## Prompt
The answer must be an exact reprint of the lines from the one with "kunniga lovabegravning.se (242, 1311)" through the final line of the data, with no pictures included.

Segment Start: Material for the task

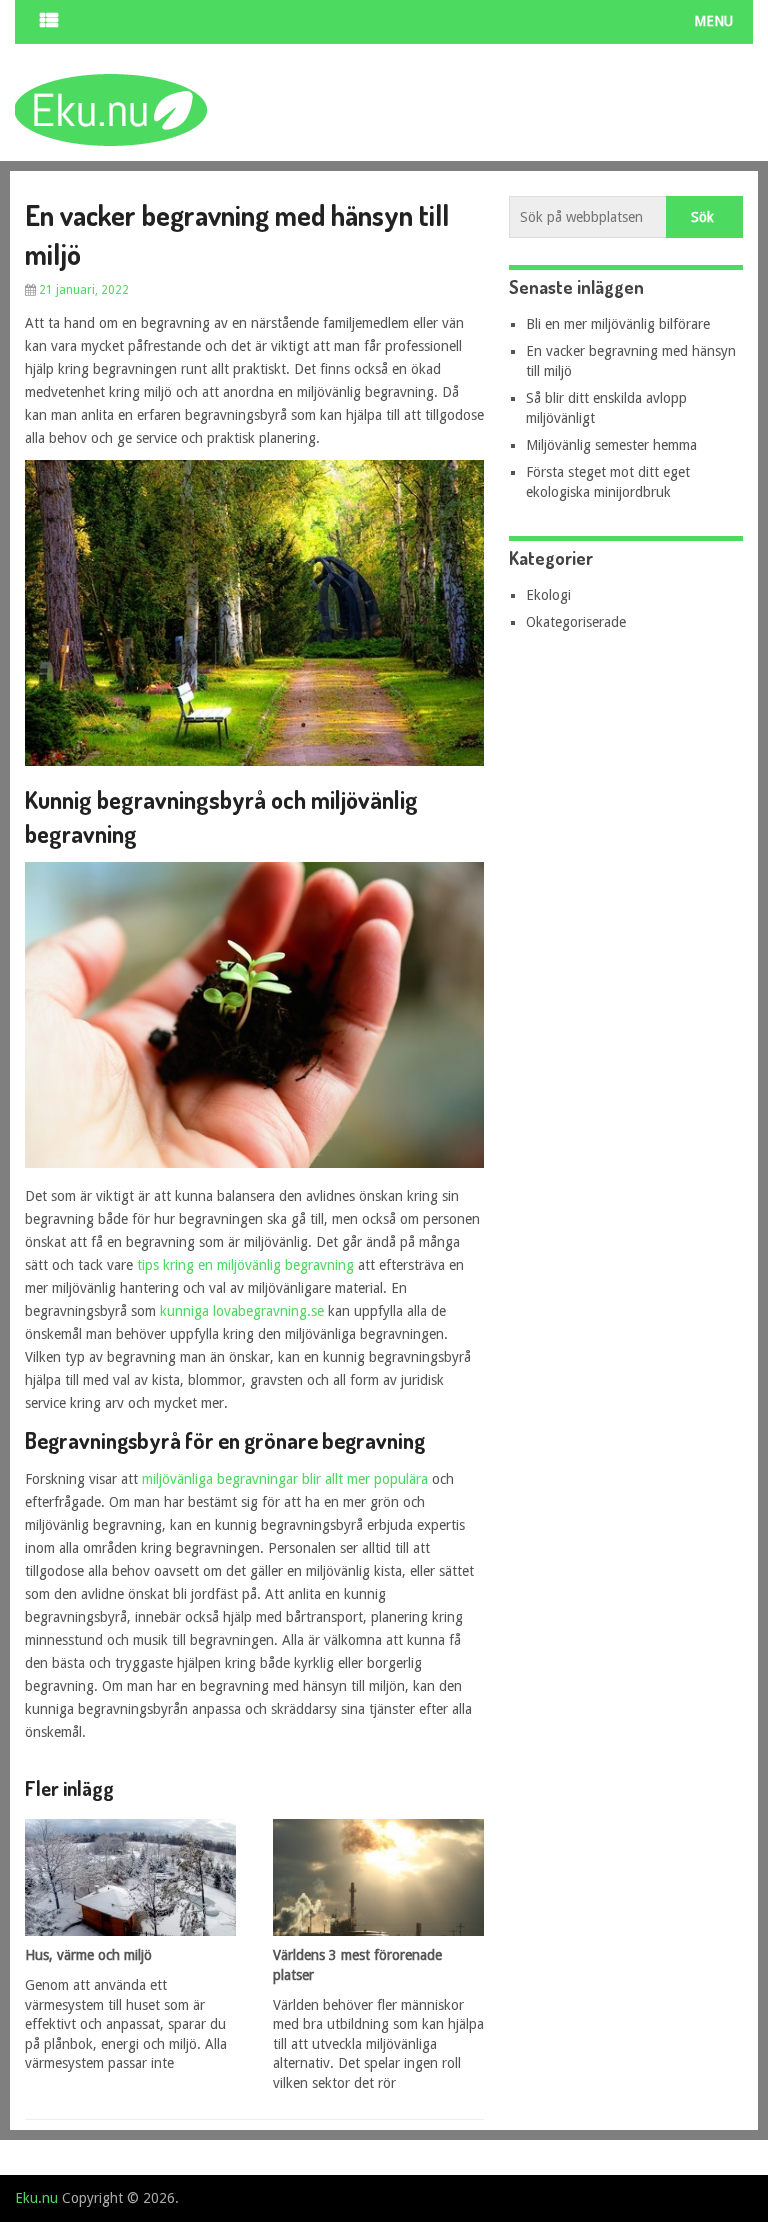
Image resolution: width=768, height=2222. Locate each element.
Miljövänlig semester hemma (611, 445)
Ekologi (548, 595)
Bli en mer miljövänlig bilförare (618, 324)
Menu (713, 21)
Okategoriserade (576, 622)
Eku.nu (36, 2198)
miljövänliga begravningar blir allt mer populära (285, 1479)
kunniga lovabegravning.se (242, 1311)
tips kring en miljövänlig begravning (245, 1265)
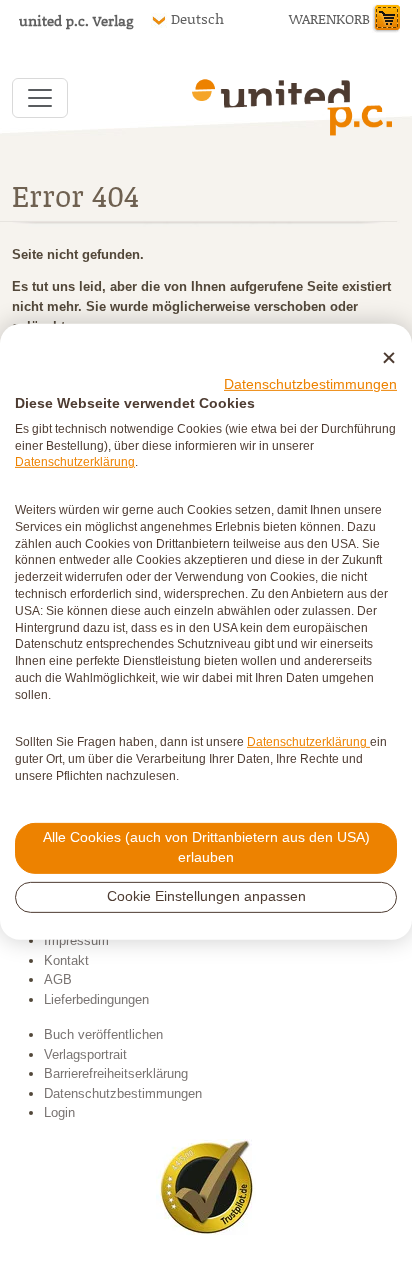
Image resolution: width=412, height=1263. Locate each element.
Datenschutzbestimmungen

Segment End: Material for the task

## Written reply
kunniga lovabegravning.se (242, 1311)
tips kring en miljövänlig begravning (245, 1265)
Image resolution: width=412, height=1263. Locate each element.
Datenschutzbestimmungen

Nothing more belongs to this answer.